O desenvolvimento da agricultura, baseado hoje no uso indiscriminado de agrotóxicos, criou uma nova realidade em que a dependência da própria tecnologia representa um risco futuro, na medida em que não se pode precisar até que ponto ela irá compensar os passivos ambientais criados para o seu desenvolvimento. Organizou-se o artigo a partir de teóricos que trabalham a temática da globalização policêntrica dos riscos ambientais e o difícil diálogo entre tecnologia, ciência, economia, política e meio ambiente para, com estes subsídios, observar o conflito entre produtores de uvas e produtores de soja do estado do Rio Grande do Sul sobre os efeitos da deriva do herbicida 2,4-D para cultivares de culturas sensíveis, como base fática para uma reflexão. A análise evidenciou que há um conflito que deixou de ser silencioso e que ganhou novos contornos ao envolver produtores agrícolas em lados opostos. As primeiras ações tomadas pelo Sistema Político remetem apenas ao aplicador do produto das lavouras de soja a responsabilidade, enquanto que, para a grande indústria produtora de agrotóxicos não recai nenhuma ação.

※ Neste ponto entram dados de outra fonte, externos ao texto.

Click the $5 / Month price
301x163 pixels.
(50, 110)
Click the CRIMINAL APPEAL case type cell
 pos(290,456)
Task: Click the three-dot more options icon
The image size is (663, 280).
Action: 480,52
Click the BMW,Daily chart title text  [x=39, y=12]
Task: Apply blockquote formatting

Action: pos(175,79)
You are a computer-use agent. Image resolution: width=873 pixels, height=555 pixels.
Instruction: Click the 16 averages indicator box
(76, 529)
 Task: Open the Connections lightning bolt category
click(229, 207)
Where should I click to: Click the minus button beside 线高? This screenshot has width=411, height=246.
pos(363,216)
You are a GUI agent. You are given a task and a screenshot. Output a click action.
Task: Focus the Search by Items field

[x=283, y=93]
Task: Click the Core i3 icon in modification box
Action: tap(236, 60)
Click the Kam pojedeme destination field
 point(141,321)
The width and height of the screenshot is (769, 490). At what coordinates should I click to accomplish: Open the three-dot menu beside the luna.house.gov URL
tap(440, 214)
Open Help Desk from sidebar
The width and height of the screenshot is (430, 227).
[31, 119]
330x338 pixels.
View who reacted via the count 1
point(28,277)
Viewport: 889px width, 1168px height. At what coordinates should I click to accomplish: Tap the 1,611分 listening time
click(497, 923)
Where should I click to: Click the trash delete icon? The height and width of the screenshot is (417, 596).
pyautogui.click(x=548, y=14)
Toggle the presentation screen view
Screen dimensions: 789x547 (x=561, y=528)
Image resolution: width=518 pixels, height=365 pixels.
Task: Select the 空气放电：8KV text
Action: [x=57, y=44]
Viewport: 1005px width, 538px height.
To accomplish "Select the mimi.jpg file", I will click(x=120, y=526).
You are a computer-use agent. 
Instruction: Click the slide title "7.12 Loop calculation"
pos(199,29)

Decisões como a de não responsabilizar o fabricante do herbicida 2,4-D pelos danos da deriva às culturas sensíveis são aceitas pelo fato de que a exigência posta pelo mercado não é uma exigência moral, mas sim, é institucionalizada e amparada pelo sistema legal e político.


Palavras-chave


Percepção de Risco; Agrotóxico; Herbicida 2,4-D; Efeitos da Deriva; Vitivinicultura.